Na próxima terça-feira (29), daremos um importante passo para a requalificação urbana em colônias de pescadores do Estado do Rio de Janeiro. Será assinado o contrato para elaboração do primeiro projeto do Programa de Requalificação Urbana das Comunidades Pesqueiras – Canto de Itaipu – um dos lugares mais bonitos da Região Oceânica de Niterói. O projeto será a primeira experiência da Secretaria de Desenvolvimento Regional no sentido de oferecer mais qualidade de vida e trabalho para os pescadores do Estado.

O Canto de Itaipu já foi objeto de diversos estudos e projetos que procuravam preservar sua ambiência, no entanto, poucos chegaram ao estágio de execução. Por isso, estou engajado nesse desafio de tornar realidade esse desejo antigo dos pescadores e dos usuários deste bucólico local.

Nossa meta é estender esse programa para as colônias de pescadores do Estado do Rio. Os próximos projetos a serem elaborados serão para as colonias de Jurujuba (Niterói), Gradim, Pedrinhas, Pica-pau/Porto Velho (São Gonçalo) e Arraial do Cabo. Para essas comunidades pesqueiras da colônia Z-8 (orla da Baía de Guanabara), já está sendo elaborado os Termos de Referência para orientação da contratação de projetos.

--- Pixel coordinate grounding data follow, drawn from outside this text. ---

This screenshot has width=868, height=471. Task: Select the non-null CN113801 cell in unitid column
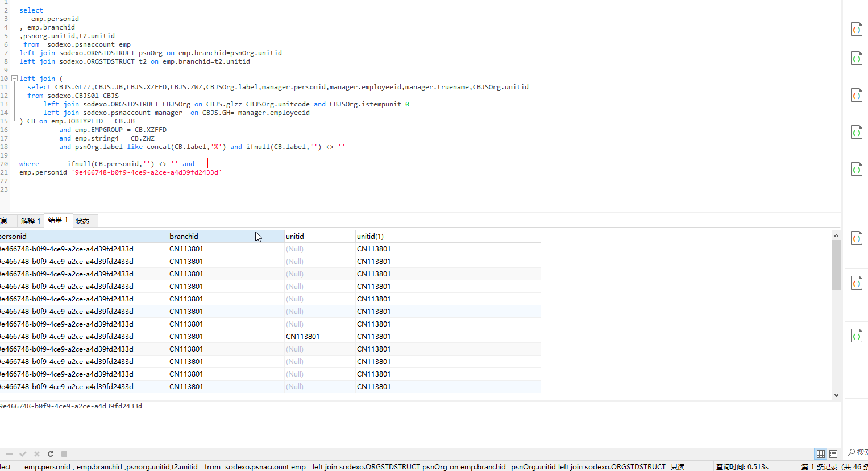pos(303,336)
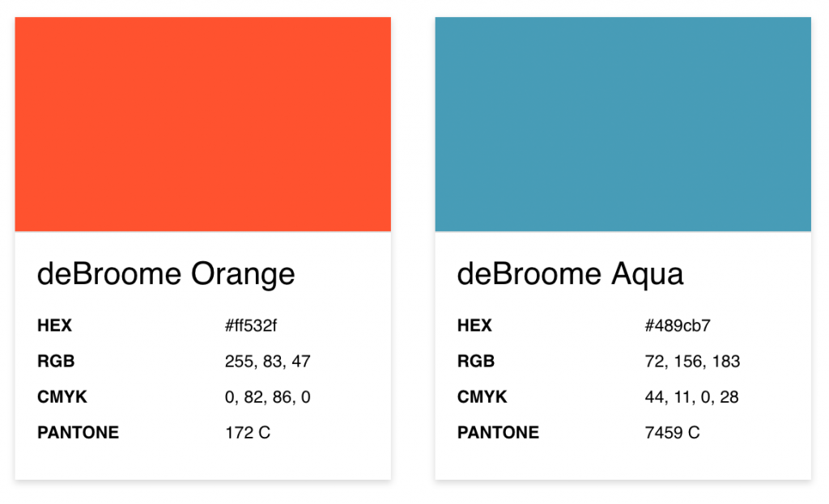The width and height of the screenshot is (829, 504).
Task: Click the CMYK value 44, 11, 0, 28
Action: tap(691, 397)
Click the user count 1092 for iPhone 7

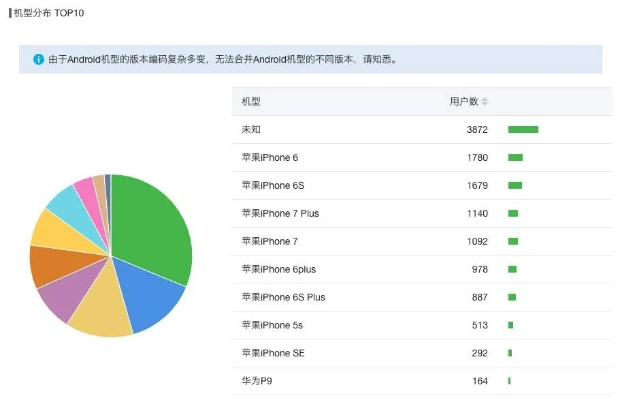pyautogui.click(x=477, y=242)
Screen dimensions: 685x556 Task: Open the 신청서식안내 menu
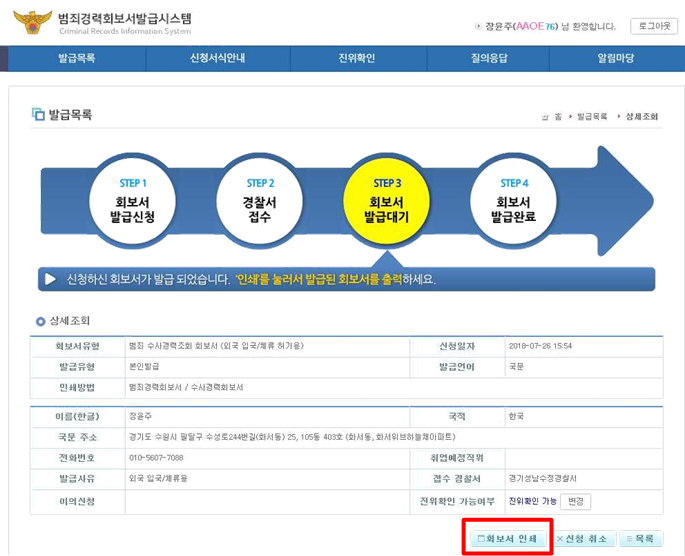[217, 59]
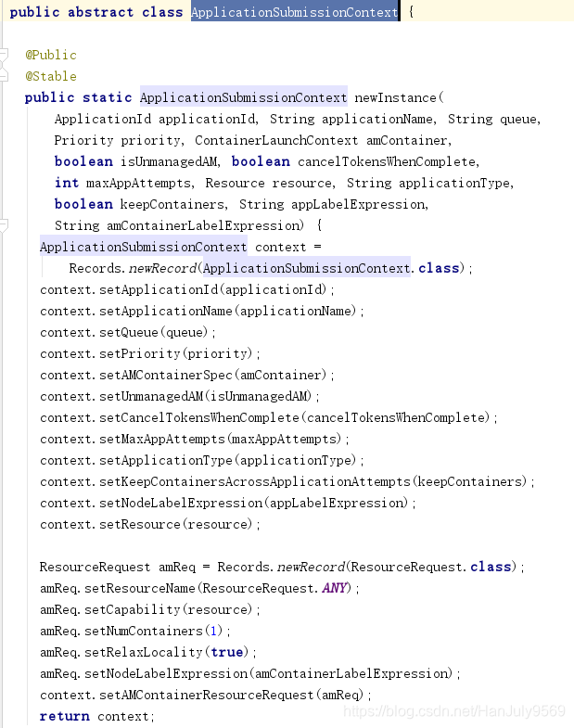
Task: Click the setQueue(queue) statement
Action: click(128, 332)
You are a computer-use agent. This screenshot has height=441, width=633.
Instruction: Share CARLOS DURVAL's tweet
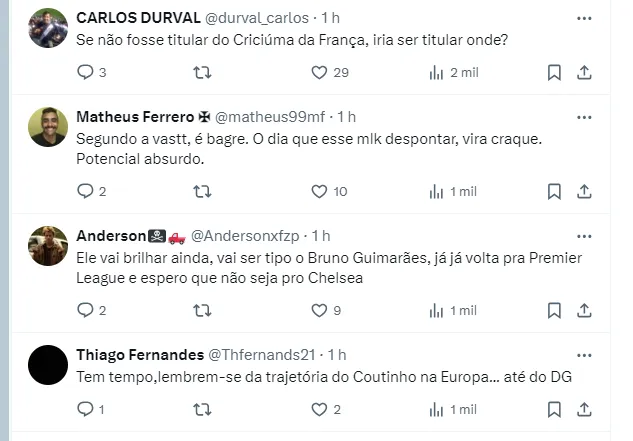click(x=585, y=72)
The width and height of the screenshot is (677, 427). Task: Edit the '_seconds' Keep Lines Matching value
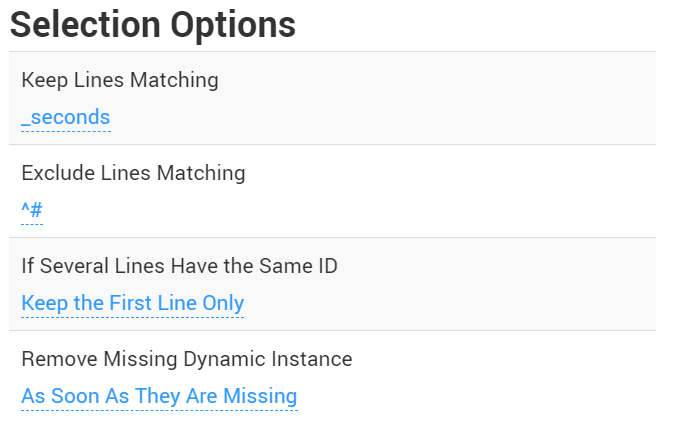point(65,117)
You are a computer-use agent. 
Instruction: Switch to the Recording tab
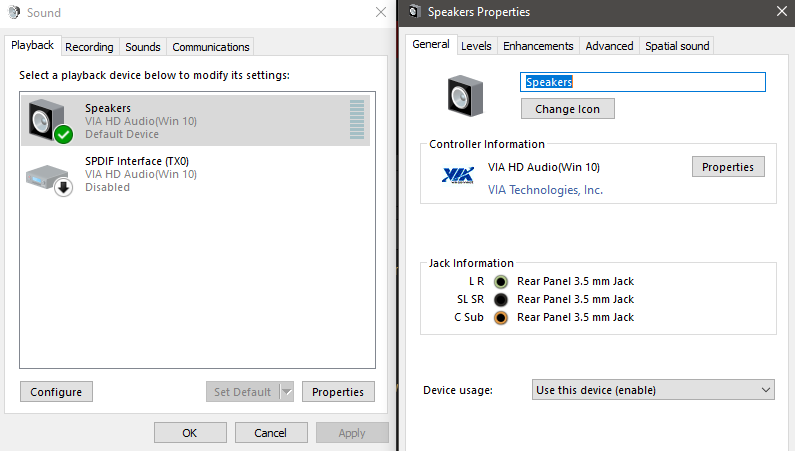[x=89, y=47]

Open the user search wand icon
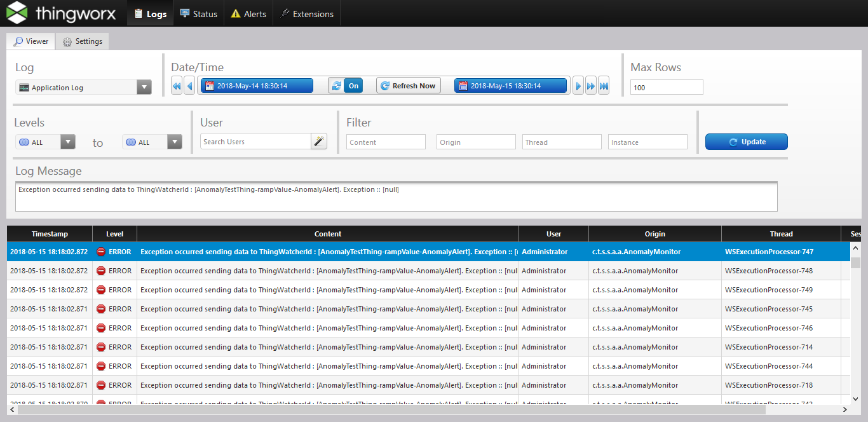pyautogui.click(x=318, y=142)
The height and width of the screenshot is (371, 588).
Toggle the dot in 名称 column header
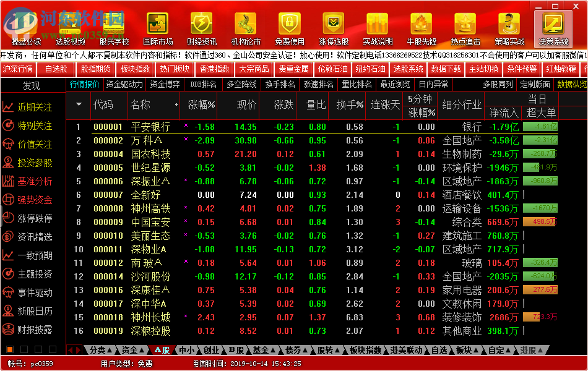[x=176, y=105]
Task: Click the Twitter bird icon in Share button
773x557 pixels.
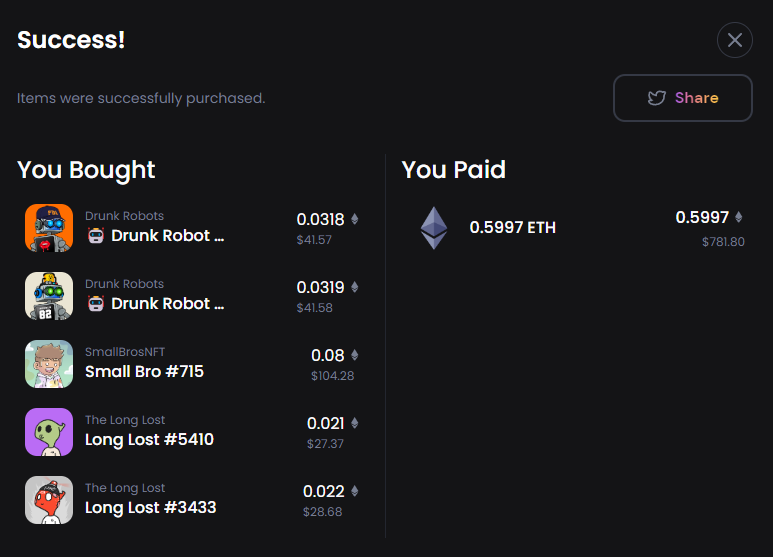Action: click(x=657, y=98)
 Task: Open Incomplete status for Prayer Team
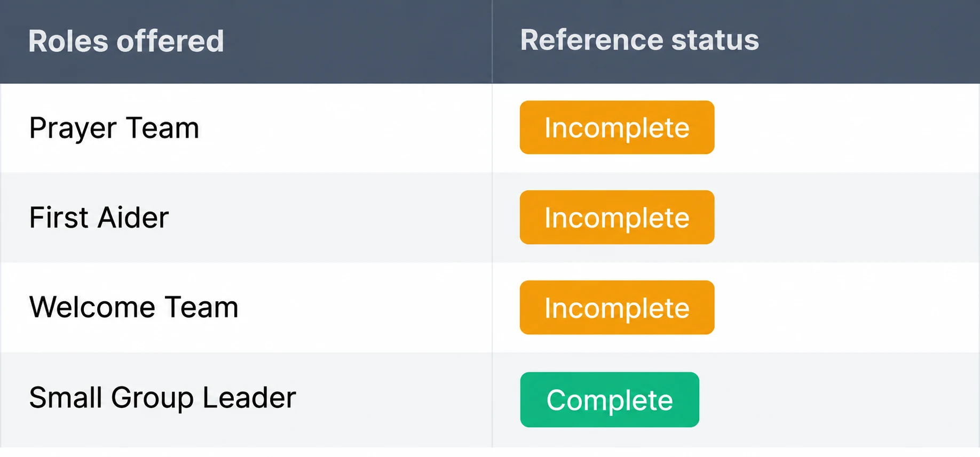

Os pescadores do nosso estado nunca receberam a devida atenção que merecem. Comecei, então, a olhá-los de uma forma mais privilegiada. Muitos que procuram na pesca artesanal o sustento de suas famílias, esbarram em condições adversas para o pleno desenvolvimento do seu trabalho, como a precariedade da infraestrutura de apoio à atividade. Inclusive boa parte dos assentamentos localizados no entorno dessas áreas pesqueiras são inadequados. O projeto que estamos desenvolvendo irá não só aprimorar as condições de vida e trabalho desses profissionais, mas também preservar e fortalecer a tradição dessas colônias.

Iremos agir seguindo quatro eixos de ação. O primeiro trata da infraestrutura de apoio à atividade pesqueira. Para isso, destacamos pontos de suporte logístico e instalações mais adequadas ao trabalho desenvolvido. O segundo passo foi avaliar as condições dos assentamentos desses pescadores que ali residem com suas famílias. O terceiro ponto é o uso sustentável do solo e recomposição paisagística e ambiental.

A área possui um forte potencial paisagístico que vem sofrendo ambientalmente, sob ameaça de perder suas possibilidades de recuperação. Por isso, é importante promover o desenvolvimento das potencialidades locais, levando em consideração os aspectos socioeconômicos, culturais e ambientais. Por último, aliar o turismo, o esporte e o lazer ao valor cultural da pesca artesanal, favorecendo o desenvolvimento de atividades que fortaleçam a cultura da pesca artesanal e, consequentemente, seu crescimento econômico.